» **THE DATA**

Content starts

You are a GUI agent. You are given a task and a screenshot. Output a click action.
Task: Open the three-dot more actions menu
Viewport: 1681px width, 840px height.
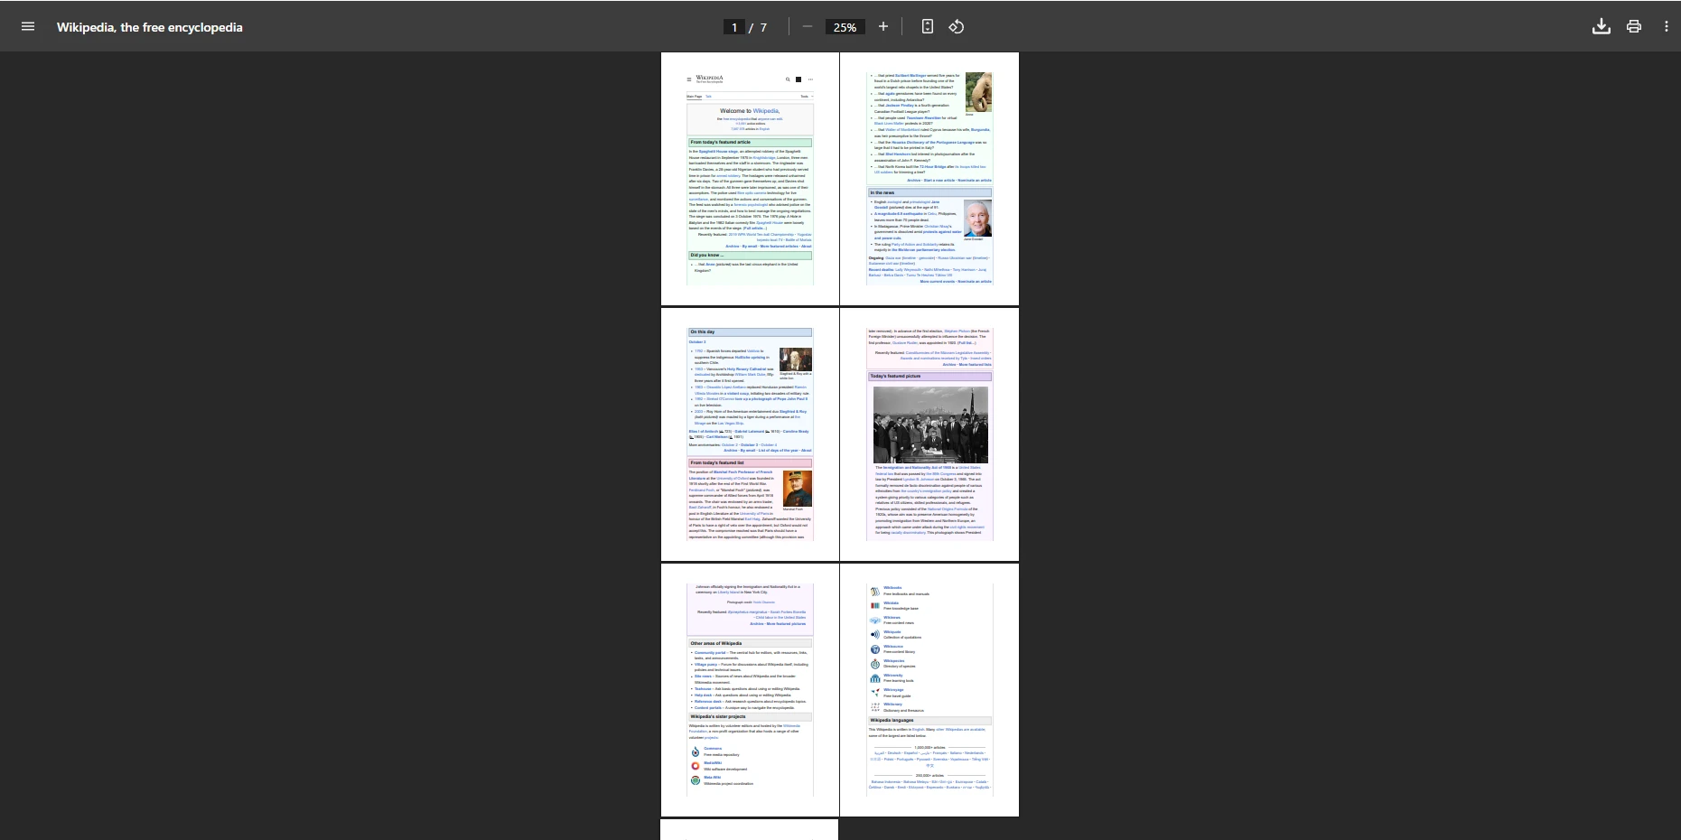(1667, 26)
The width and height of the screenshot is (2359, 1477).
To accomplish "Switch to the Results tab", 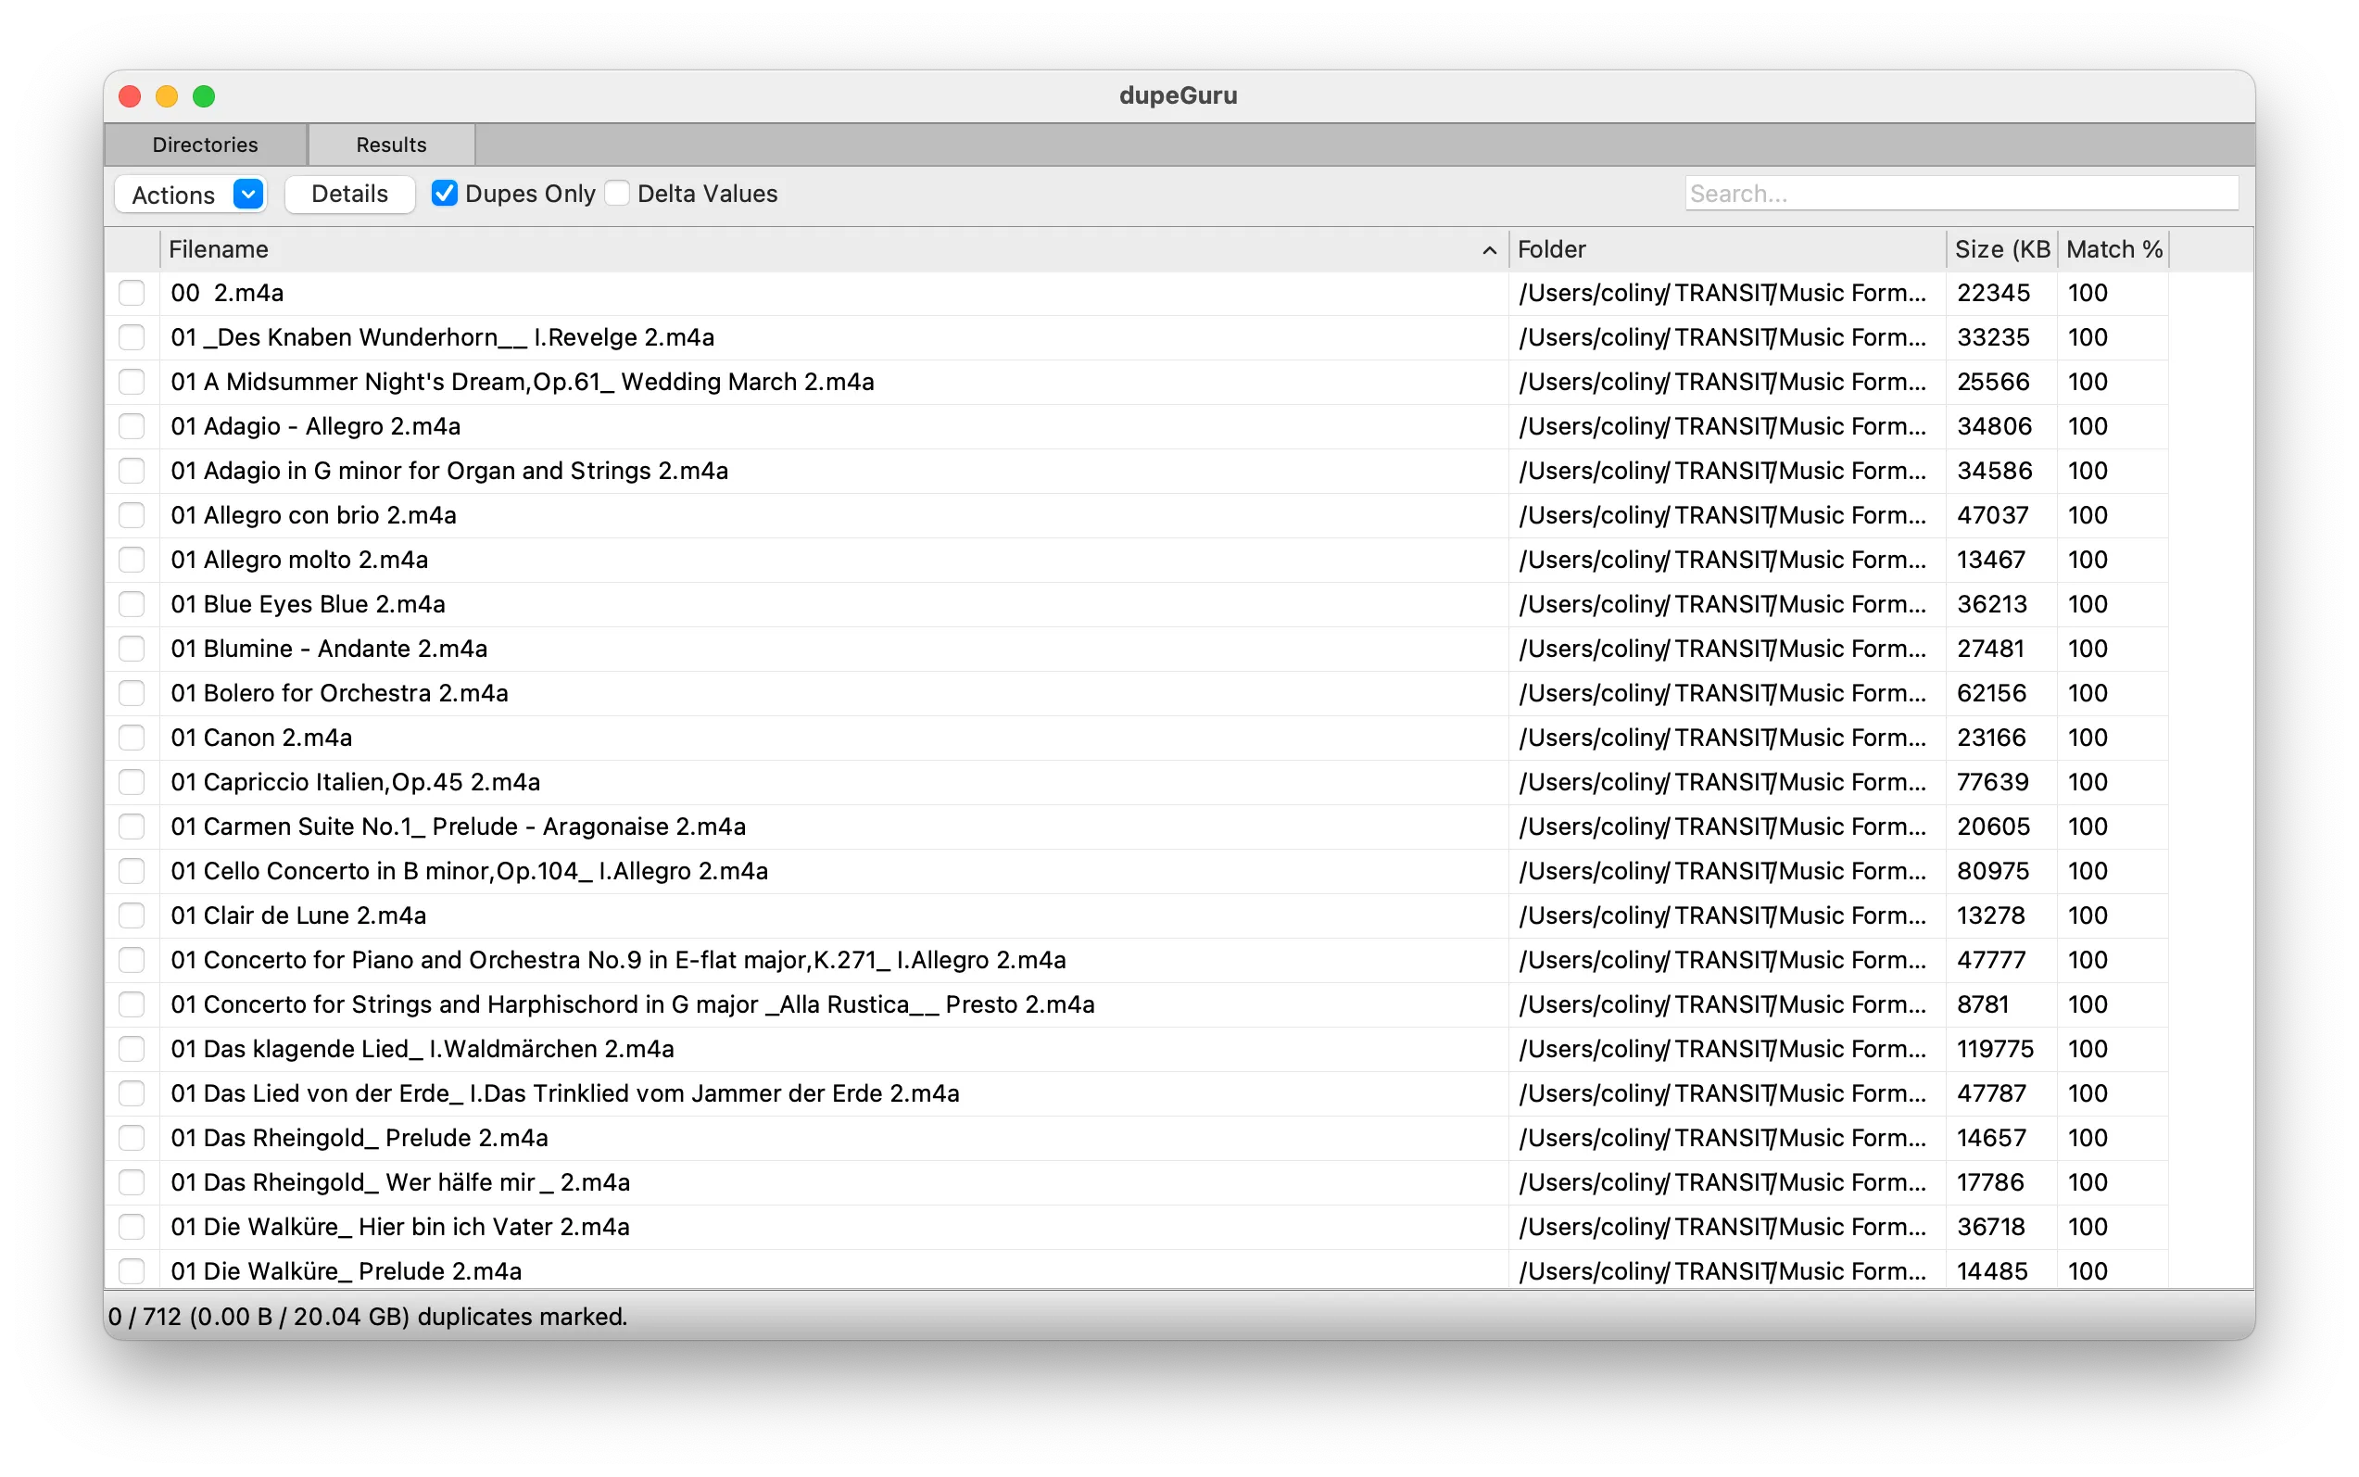I will (x=391, y=144).
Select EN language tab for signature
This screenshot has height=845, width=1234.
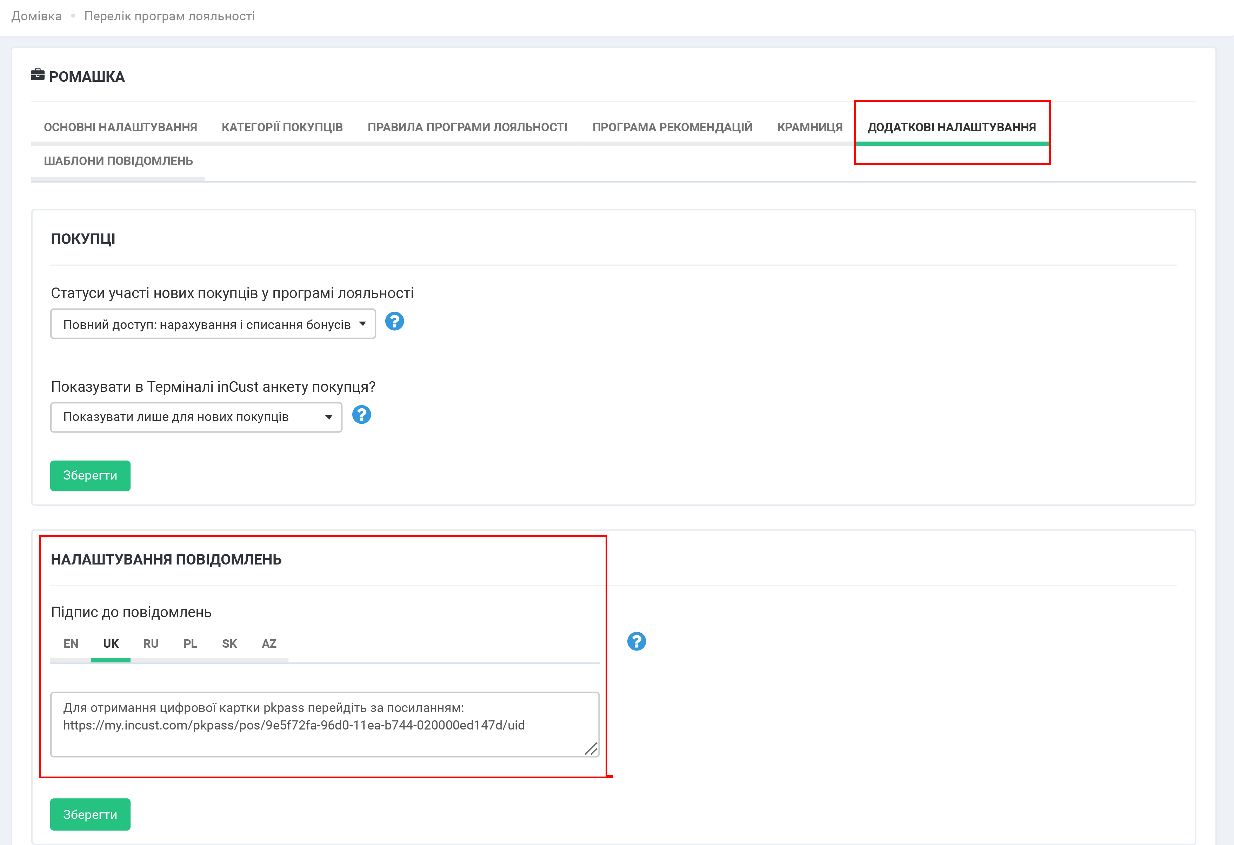click(x=71, y=644)
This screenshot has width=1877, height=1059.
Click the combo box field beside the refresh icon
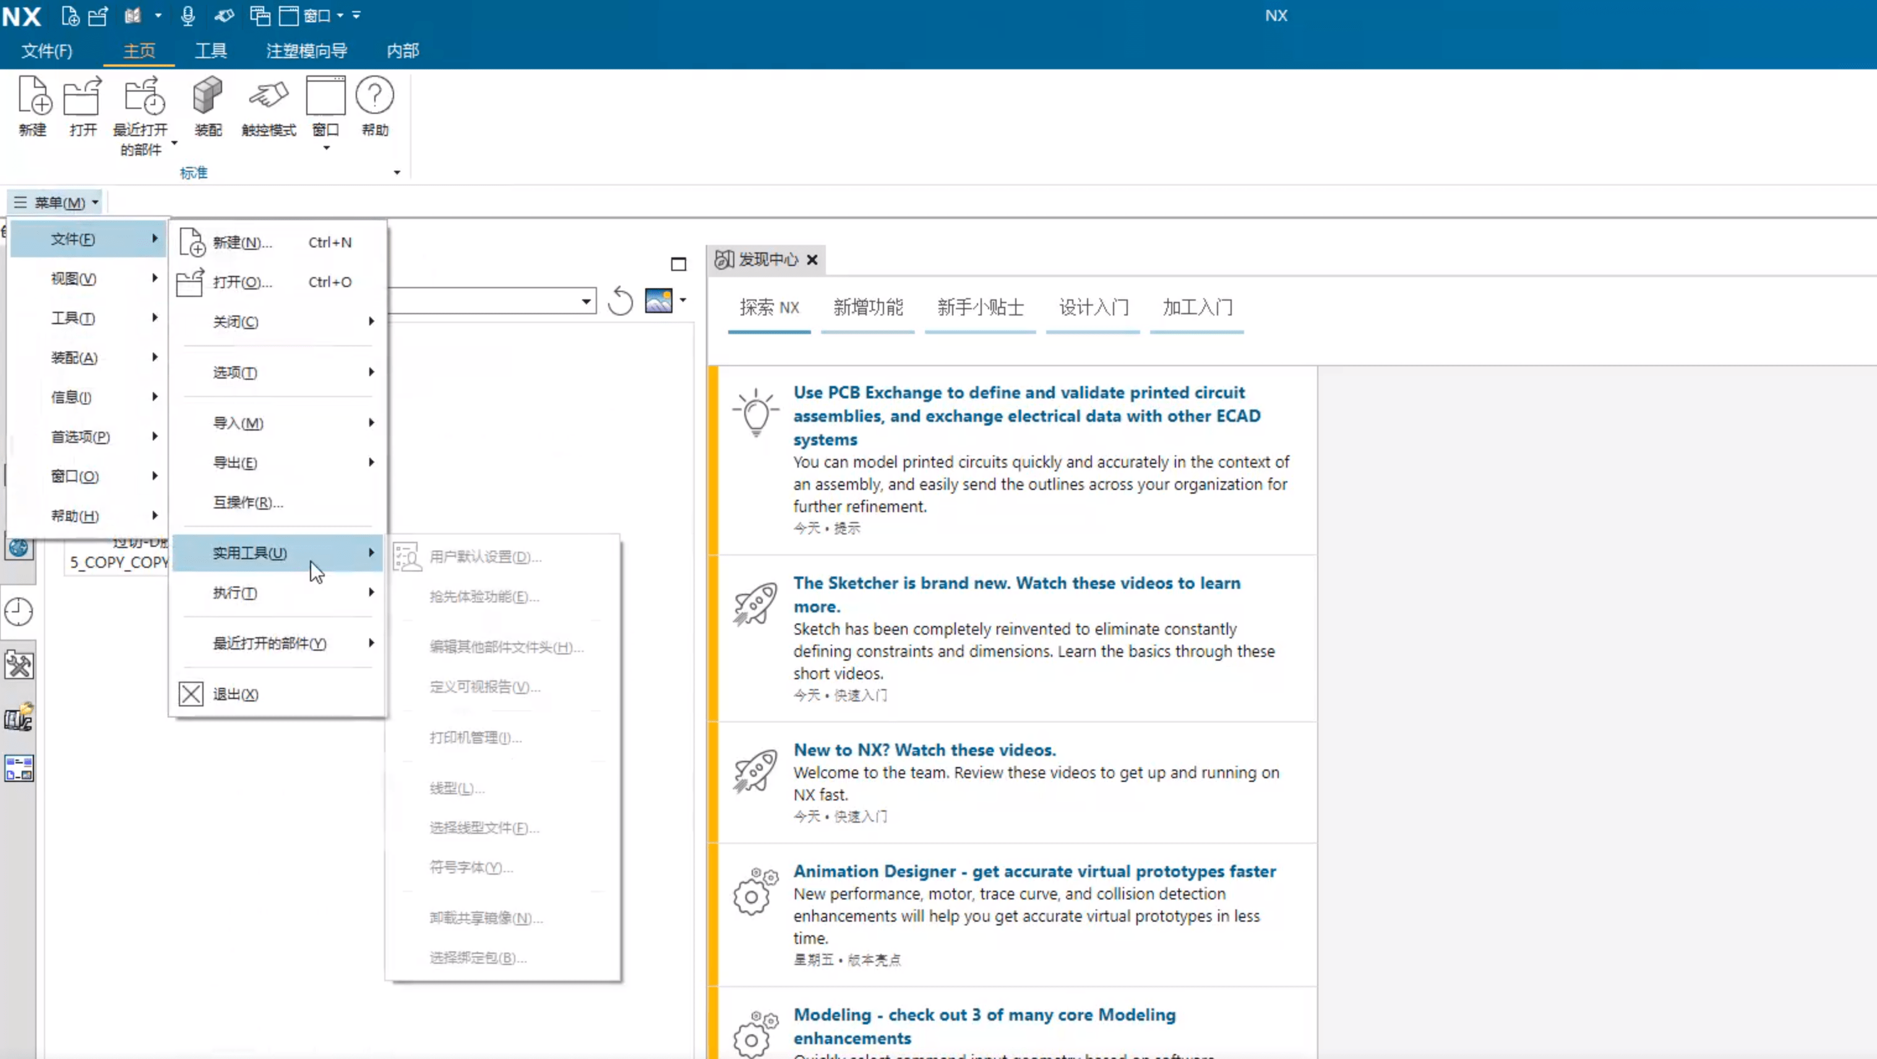(x=488, y=301)
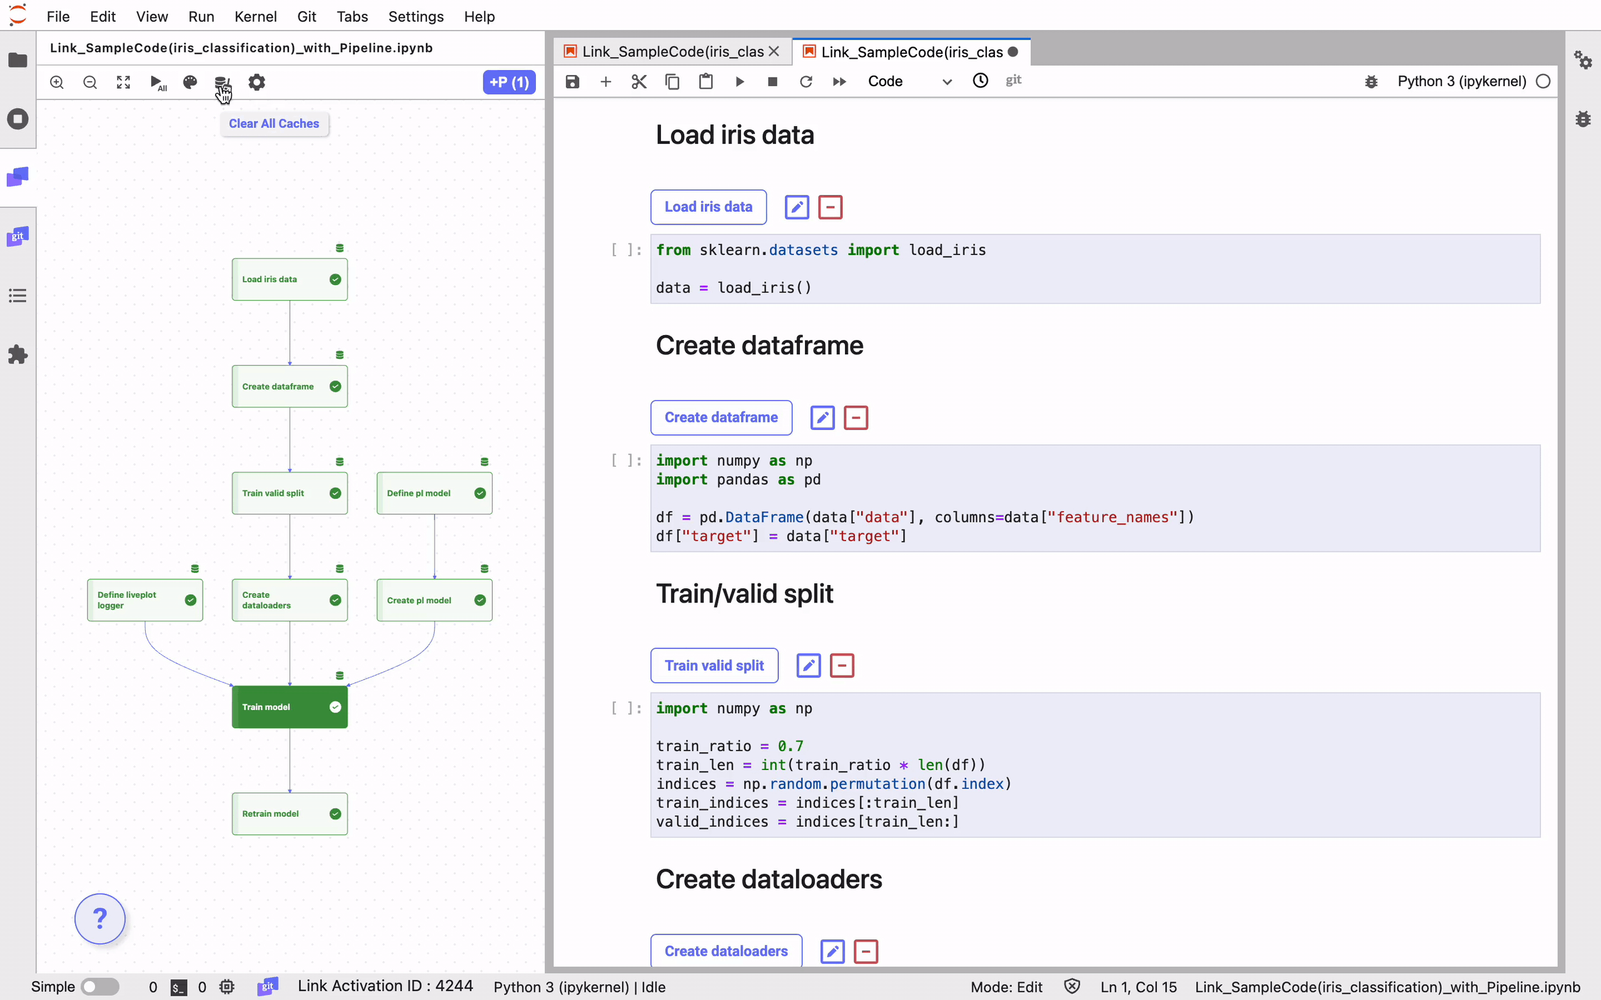Viewport: 1601px width, 1000px height.
Task: Click the Run All pipeline icon
Action: click(x=157, y=82)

Content ends

» **WHAT YOU SHOULD DO**
Every line from the one containing "This screenshot has width=1877, height=1059." through the last line of the records is to be reproduced exactly, with pictures left out and nothing else given.

» **OUTPUT OF THE EXERCISE**
This screenshot has width=1877, height=1059.
Click the combo box field beside the refresh icon
(x=488, y=301)
Viewport: 1601px width, 1000px height.
Task: Click the Run All pipeline icon
Action: click(x=157, y=82)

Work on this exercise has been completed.